> Data for this exercise
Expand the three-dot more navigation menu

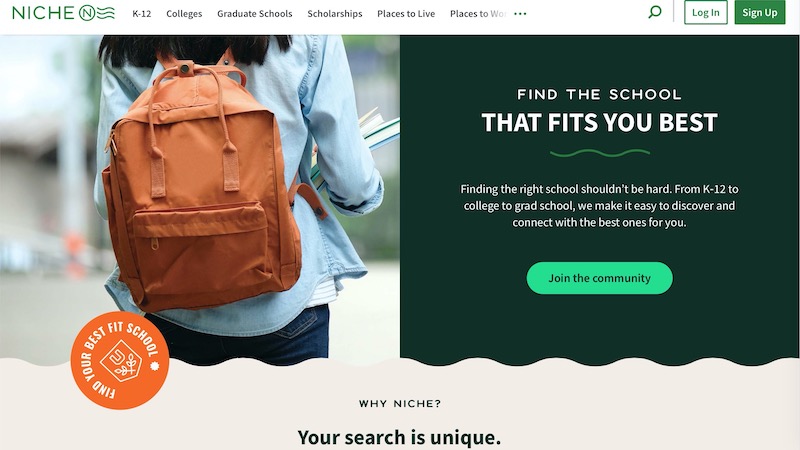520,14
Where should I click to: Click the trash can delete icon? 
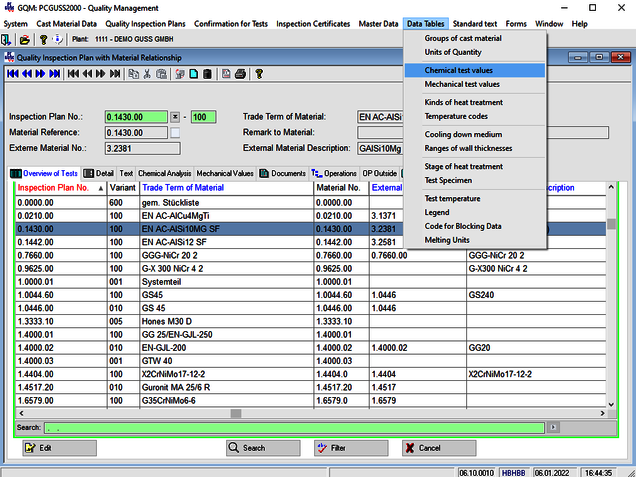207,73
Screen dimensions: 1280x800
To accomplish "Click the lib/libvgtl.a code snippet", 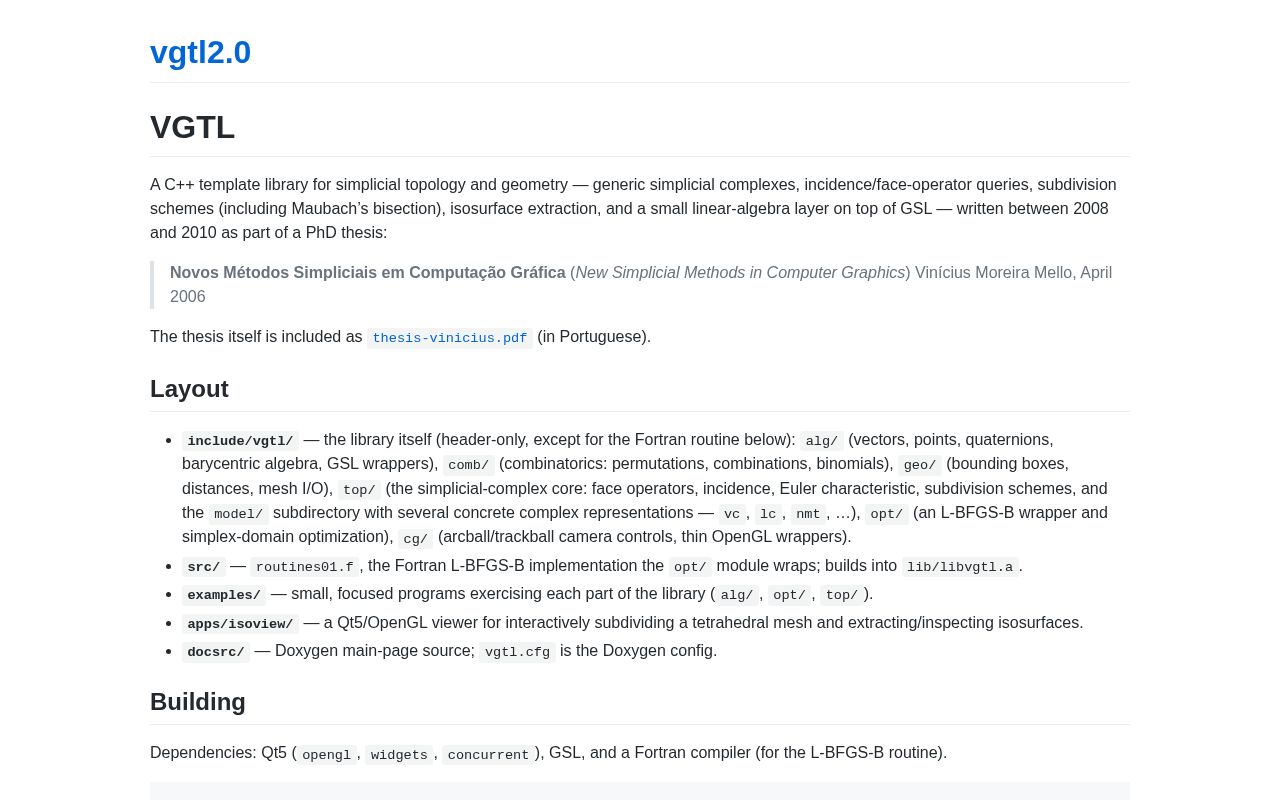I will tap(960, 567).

* * *

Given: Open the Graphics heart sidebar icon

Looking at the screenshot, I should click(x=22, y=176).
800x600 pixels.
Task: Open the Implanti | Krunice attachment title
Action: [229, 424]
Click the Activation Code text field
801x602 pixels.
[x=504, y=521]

> Aim of the exercise
Referring to the material above, set down exactly the lines between the line with "Given: Open the Graphics heart sidebar icon" and the line with "Click the Activation Code text field", inclusive, and no other lines.

> Written solution
Given: Open the Graphics heart sidebar icon

Looking at the screenshot, I should click(x=22, y=176).
800x600 pixels.
Task: Open the Implanti | Krunice attachment title
Action: [229, 424]
Click the Activation Code text field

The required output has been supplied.